Bloody Bloody Andrew Jackson
Oct. 12–Nov. 24
When you think of the seventh president of the United States, you may think of the battle-bred, Injun-massacring populist of the early 1800s. Or, if you’re songwriter Michael Friedman and book writer/original director Alex Timbers, you may think of a badass rock star that would be great fodder for a free-cussing emo rock musical. And, oddly enough, they weren’t alone. Going from its 2008 premiere in L.A. to New York’s Public Theater in 2009, “Bloody Bloody Andrew Jackson” proved an unlikely hit that moved to Broadway the following year, where its momentum sort of fizzled. But the brash and funny musical featuring a blood-soaked and eyelinered president and plenty of Old Hickory dickery is now sweeping the Bay Area. San Jose Stage Company gave it its local debut back in June, and now a staging by Jon Tracy kicks off SF Playhouse’s new season at its spacious new digs, the former Post Street Theatre that most recently housed the Lorraine Hansberry Theatre. Visit sfplayhouse.org.

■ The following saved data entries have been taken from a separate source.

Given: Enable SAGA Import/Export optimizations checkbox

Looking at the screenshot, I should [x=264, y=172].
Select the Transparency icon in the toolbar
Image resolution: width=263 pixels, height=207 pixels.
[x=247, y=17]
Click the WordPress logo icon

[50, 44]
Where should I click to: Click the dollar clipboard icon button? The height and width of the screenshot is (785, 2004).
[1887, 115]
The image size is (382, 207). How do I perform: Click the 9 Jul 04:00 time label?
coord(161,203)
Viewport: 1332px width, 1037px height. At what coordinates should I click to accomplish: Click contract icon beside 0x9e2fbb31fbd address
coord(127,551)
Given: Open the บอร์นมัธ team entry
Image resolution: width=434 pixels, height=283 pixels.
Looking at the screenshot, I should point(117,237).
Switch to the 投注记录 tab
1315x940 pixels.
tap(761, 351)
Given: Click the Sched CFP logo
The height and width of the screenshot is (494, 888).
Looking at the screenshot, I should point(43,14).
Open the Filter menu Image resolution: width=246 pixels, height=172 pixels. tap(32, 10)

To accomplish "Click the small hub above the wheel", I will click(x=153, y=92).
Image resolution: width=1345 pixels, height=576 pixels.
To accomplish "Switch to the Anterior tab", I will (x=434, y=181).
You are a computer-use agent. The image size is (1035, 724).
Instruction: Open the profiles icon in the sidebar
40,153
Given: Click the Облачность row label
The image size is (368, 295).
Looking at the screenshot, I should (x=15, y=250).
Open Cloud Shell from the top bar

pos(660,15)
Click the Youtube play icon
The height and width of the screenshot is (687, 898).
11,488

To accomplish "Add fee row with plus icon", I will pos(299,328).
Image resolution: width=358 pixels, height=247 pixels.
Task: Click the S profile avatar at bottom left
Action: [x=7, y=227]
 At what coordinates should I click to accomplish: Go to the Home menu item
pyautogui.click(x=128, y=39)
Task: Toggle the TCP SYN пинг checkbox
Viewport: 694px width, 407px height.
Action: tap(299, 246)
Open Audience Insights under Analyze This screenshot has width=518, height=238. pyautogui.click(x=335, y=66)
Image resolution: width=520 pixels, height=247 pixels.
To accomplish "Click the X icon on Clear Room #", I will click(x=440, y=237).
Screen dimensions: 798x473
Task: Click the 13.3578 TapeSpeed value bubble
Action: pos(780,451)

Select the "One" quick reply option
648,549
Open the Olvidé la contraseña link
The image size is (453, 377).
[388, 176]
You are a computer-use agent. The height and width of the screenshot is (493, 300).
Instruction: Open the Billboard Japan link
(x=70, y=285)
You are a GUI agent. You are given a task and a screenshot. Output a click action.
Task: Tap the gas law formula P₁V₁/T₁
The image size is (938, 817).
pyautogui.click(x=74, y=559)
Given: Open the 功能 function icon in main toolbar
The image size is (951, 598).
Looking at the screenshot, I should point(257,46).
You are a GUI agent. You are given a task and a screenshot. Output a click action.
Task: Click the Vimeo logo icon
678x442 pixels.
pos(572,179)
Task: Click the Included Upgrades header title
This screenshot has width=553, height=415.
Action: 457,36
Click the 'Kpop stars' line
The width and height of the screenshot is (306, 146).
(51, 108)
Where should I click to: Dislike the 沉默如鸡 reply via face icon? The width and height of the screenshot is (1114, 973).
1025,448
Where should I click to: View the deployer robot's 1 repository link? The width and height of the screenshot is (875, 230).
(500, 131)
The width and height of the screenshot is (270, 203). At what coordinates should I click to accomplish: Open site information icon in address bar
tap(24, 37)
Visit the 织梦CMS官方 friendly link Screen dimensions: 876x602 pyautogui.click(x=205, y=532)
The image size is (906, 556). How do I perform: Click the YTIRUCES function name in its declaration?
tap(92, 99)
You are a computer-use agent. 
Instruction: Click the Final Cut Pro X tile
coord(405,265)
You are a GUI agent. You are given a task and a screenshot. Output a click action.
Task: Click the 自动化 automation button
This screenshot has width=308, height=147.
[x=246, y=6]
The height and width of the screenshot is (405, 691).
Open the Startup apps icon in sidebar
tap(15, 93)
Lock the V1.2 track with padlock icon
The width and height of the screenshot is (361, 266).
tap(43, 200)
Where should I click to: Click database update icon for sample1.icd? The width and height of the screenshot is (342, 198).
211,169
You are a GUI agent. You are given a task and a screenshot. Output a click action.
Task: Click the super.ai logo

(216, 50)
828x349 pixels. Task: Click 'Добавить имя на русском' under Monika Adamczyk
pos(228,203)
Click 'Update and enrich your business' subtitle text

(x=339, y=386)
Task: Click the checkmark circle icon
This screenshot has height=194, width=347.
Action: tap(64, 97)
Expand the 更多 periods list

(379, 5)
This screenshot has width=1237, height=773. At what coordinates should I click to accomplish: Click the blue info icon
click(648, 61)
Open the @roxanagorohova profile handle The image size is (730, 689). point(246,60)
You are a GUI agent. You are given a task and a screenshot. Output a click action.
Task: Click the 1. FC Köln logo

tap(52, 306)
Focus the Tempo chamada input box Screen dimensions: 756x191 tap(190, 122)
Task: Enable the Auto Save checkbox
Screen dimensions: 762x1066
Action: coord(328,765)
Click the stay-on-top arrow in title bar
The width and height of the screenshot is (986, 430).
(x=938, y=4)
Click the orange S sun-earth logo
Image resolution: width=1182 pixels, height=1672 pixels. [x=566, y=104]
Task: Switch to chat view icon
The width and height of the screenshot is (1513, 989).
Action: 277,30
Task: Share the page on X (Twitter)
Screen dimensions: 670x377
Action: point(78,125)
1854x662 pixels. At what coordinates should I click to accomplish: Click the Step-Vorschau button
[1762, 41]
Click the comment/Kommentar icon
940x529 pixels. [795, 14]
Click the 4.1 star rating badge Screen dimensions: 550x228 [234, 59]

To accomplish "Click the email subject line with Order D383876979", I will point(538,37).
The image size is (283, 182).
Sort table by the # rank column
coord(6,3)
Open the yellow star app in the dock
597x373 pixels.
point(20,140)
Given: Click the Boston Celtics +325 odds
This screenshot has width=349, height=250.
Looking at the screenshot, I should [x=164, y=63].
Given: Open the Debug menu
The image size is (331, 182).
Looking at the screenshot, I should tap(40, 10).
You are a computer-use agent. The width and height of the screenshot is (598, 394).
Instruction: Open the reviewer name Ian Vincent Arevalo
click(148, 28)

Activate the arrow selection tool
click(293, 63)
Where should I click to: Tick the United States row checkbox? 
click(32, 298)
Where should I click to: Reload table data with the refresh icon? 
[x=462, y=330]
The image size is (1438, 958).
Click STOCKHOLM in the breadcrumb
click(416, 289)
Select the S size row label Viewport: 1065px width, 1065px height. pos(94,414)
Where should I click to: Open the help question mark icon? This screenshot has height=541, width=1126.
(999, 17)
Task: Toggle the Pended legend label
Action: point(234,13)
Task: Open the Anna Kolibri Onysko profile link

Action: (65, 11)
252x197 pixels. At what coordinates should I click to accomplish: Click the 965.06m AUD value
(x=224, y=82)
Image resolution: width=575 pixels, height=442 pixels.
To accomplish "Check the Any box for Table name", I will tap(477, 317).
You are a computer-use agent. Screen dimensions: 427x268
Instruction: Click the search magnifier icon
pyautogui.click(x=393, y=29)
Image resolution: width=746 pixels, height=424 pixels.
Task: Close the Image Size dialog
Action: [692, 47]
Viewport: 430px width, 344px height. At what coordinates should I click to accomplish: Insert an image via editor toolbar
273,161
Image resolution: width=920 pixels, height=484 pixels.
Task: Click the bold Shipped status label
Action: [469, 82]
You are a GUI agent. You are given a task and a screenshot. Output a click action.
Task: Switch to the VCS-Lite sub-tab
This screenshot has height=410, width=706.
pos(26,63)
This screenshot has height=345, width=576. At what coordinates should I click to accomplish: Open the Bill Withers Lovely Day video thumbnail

San Francisco Theater Festival
Well, that’s certainly one way to get back into the thick of things: After several years in Yerba Buena Gardens, the San Francisco Theater Festival took place last year way out at Fort Mason, far from serendipitous foot traffic. This year the fest is on the move again...into the heart of the Tenderloin! The free daylong festival takes root this year on Ellis Street between Hyde and Leavenworth, promising both indoor and outdoor venues. I don’t know how they got the word out because we haven’t heard a peep from them this year, but the first-come, first-served lineup (still unannounced) boasts 350 performers sampling their wares simultaneously in 30-minute slots on different stages. It’s a great way to acquaint yourself with all those companies and solo shows you’ve been curious about but haven’t seen yet. Visit sftheaterfestival.org.
Sam Hurwitt is editor-in-chief for Theatre Bay Area. He is also the author of The Idiolect, a blog about theatre, movies, comics, media and the decline and fall of Western civilization. E-mail firstname.lastname@example.org.
Théâtre de la Ville performs “Rhinoceros” at Cal Performances.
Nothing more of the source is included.